Life insurance in SMSFs requires special consideration. Quite apart from the extra tax deduction gained from the future service benefit or the impost of extra tax where proceeds are not paid to tax dependants, there is the issue of who pays the premiums.
Premiums must be debited to the insured’s account but which account? If the member has both a pension and an accumulation account, do we debit one rather than the other or both pro rata? Though it is rare for a member with both a pension and an accumulation account to also have life insurance it does happen – as a recent question from an Alliance Partner concerning just such a member proves.

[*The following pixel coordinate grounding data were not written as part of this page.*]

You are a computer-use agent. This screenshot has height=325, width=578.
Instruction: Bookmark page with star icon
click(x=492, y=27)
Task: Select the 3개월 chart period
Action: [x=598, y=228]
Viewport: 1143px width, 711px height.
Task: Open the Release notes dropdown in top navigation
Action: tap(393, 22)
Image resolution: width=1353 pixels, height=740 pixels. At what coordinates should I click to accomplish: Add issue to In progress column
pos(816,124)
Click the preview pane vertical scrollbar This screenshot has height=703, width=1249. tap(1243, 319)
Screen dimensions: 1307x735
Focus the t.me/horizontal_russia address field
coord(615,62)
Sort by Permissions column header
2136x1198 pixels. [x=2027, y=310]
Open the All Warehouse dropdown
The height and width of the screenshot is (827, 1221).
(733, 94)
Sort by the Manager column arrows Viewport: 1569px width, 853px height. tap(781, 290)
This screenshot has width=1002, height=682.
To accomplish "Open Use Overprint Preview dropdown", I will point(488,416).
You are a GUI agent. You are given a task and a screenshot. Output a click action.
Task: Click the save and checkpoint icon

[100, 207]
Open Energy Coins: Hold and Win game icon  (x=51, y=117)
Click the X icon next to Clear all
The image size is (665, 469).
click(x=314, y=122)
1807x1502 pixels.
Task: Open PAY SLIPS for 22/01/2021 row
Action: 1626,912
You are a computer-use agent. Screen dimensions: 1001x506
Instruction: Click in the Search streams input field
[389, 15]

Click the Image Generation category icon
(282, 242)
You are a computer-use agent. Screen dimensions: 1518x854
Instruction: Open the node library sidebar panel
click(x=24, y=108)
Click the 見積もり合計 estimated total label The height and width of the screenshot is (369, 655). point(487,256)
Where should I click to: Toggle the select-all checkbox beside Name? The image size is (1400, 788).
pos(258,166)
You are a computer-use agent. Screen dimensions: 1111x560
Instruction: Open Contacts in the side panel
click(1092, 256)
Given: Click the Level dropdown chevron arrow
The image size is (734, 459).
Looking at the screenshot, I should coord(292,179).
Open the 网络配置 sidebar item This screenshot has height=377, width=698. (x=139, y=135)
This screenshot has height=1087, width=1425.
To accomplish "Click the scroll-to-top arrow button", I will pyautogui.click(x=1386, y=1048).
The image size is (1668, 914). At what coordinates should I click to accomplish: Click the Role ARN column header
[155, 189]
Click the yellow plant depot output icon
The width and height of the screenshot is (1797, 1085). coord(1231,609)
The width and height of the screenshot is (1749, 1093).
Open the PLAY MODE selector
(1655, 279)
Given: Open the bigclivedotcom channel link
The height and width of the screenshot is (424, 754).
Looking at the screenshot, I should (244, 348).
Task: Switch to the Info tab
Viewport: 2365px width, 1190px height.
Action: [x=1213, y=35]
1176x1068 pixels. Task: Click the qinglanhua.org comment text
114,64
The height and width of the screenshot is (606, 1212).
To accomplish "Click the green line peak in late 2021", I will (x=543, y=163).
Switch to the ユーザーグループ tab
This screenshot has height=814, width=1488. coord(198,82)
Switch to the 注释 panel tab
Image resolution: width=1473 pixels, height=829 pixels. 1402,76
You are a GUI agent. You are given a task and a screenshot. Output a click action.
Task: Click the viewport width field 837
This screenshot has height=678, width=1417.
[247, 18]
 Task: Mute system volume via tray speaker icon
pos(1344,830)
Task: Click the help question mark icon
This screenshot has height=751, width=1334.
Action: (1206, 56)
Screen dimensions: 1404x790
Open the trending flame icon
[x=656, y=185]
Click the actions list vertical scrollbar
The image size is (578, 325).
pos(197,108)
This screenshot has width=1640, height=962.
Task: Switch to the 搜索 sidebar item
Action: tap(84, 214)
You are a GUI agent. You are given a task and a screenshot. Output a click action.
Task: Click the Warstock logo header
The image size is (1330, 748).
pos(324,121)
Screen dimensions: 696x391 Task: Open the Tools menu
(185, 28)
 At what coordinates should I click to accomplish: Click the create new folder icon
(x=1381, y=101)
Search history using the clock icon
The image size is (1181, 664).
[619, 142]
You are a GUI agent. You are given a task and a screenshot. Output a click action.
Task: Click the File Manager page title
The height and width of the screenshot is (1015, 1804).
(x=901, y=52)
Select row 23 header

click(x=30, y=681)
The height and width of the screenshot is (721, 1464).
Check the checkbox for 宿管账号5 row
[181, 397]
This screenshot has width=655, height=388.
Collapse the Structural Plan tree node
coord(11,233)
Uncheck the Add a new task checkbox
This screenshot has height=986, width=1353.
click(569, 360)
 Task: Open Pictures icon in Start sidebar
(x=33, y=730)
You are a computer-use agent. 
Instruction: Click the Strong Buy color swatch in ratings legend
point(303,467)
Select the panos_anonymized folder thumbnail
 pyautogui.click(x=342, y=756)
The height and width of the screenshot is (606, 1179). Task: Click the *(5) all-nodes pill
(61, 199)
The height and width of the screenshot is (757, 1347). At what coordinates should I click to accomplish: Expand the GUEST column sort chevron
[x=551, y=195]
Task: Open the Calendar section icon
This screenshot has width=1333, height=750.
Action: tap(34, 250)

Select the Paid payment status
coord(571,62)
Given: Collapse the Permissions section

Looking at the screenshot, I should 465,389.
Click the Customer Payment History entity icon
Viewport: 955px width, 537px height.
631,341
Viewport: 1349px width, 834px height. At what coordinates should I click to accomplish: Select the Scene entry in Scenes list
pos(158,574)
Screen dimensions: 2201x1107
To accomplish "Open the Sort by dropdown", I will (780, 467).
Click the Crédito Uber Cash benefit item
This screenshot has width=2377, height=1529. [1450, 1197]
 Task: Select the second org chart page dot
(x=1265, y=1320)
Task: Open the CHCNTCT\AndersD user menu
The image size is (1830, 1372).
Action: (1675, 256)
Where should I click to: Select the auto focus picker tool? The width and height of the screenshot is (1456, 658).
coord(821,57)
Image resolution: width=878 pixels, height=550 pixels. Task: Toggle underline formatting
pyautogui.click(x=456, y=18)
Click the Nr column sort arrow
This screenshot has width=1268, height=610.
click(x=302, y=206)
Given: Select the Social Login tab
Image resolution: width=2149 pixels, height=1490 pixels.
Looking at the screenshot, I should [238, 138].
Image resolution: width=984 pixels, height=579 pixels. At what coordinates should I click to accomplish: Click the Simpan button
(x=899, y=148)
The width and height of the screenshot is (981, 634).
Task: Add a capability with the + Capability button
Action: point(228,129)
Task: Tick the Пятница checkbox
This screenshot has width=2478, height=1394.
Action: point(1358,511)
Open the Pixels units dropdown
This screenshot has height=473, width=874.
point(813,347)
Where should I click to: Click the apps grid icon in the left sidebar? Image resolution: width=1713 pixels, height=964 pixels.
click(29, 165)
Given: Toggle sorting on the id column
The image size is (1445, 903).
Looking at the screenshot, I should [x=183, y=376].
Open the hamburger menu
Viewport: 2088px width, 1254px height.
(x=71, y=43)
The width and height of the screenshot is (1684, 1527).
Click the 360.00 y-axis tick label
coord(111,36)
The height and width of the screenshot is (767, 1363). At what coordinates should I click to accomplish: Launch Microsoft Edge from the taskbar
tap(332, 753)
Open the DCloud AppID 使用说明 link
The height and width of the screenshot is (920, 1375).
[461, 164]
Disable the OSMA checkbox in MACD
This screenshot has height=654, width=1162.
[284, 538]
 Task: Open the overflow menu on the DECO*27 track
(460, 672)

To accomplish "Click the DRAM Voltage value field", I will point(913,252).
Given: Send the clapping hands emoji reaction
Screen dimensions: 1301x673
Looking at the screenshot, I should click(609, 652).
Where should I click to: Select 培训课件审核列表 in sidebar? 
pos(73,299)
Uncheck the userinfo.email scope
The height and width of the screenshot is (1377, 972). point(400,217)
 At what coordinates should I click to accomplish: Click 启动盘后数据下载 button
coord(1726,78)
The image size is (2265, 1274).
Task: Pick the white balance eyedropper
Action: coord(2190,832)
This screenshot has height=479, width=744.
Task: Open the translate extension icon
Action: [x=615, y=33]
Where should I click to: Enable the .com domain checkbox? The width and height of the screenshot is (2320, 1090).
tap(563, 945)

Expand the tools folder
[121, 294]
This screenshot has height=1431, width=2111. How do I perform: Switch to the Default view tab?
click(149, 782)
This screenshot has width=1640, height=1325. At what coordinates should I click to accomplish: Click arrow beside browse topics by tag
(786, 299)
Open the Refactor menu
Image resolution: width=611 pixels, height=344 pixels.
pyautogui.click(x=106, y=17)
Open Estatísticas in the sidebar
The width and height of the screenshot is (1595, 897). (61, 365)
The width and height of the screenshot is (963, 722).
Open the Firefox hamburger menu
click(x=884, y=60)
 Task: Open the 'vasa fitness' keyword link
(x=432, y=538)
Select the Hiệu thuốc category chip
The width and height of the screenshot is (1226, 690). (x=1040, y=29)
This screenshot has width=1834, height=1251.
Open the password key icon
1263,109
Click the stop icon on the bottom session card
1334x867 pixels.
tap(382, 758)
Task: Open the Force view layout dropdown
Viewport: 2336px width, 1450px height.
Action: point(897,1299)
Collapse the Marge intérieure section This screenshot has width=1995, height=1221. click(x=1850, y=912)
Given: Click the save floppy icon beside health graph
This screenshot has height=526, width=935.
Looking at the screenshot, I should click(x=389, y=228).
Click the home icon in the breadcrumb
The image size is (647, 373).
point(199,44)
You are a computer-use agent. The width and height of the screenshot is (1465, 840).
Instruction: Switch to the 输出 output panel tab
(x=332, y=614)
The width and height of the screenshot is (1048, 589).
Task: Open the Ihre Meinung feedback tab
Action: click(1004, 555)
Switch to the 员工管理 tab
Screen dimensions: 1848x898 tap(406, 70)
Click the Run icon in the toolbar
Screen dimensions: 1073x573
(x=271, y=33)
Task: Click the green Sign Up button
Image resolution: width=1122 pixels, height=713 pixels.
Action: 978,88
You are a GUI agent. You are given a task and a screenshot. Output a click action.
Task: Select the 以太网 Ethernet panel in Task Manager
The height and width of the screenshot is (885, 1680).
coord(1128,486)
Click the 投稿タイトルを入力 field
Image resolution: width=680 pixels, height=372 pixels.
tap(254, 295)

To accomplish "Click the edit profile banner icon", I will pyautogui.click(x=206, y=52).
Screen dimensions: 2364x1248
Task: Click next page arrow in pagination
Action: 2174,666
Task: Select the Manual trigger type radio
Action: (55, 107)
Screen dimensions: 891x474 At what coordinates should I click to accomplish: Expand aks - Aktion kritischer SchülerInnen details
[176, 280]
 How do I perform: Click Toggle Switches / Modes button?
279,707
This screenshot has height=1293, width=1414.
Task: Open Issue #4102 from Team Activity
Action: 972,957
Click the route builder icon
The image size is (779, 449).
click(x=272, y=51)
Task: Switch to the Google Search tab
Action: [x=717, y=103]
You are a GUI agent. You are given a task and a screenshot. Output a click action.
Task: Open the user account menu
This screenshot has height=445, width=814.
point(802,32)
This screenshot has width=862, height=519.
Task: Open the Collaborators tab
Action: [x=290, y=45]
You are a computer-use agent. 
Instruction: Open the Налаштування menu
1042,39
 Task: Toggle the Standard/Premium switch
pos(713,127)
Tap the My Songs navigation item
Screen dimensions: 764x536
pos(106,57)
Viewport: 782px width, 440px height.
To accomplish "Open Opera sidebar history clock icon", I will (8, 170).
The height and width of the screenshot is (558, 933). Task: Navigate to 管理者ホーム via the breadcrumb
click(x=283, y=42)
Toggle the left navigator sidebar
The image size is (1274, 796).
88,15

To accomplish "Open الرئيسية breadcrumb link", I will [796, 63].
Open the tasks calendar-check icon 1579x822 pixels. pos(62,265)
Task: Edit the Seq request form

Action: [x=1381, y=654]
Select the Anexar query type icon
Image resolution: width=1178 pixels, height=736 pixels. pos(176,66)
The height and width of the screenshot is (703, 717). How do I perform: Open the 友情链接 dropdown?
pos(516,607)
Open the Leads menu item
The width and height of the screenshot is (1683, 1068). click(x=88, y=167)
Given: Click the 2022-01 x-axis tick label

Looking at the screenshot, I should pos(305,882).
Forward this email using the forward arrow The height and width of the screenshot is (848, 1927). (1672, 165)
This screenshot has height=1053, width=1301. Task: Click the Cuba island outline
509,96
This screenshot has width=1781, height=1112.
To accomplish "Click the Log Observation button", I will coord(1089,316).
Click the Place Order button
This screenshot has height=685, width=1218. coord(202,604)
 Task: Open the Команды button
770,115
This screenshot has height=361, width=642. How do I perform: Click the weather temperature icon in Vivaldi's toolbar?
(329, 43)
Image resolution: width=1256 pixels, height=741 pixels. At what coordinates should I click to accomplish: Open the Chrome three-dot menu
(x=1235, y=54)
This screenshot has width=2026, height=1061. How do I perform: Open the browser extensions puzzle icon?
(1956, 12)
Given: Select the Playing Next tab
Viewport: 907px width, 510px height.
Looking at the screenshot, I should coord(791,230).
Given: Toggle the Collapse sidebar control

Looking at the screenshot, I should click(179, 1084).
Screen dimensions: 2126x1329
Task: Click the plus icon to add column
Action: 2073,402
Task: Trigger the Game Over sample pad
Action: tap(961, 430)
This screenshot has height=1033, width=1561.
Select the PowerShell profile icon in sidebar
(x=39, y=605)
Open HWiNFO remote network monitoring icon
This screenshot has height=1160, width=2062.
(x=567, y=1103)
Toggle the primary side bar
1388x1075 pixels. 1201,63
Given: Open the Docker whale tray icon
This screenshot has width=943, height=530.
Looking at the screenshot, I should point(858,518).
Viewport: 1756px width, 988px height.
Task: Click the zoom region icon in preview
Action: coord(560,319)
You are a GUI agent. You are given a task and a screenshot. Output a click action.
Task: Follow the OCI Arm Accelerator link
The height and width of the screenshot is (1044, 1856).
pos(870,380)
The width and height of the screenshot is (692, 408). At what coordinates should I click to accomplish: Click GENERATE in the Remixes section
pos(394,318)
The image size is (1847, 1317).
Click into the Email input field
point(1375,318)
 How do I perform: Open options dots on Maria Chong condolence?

The SMSF will gain a tax deduction for the insurance premium irrespective of whether the member account that pays the premium is in pension or accumulation mode. The temptation is to draw the premium from the accumulation account to maximise the exempt pension income balance but is this the right thing to do? The ATO expect the life proceeds to be deposited into the account that is paying the premium so, If the intention is to pay the proceeds from the fund, the answer is yes.
If, however, the pension is reversionary this may not be the best decision. Currently, if life insurance proceeds are received by a reversionary pension, they will not affect the recipients transfer balance account so may be retained in the pension. This represents a clear advantage.
But, if no claim arises and the policy is eventually allowed to lapse, the pension account will be lower than it would have been had the premiums been paid from the accumulation account.
So the answer to the question is “It depends”.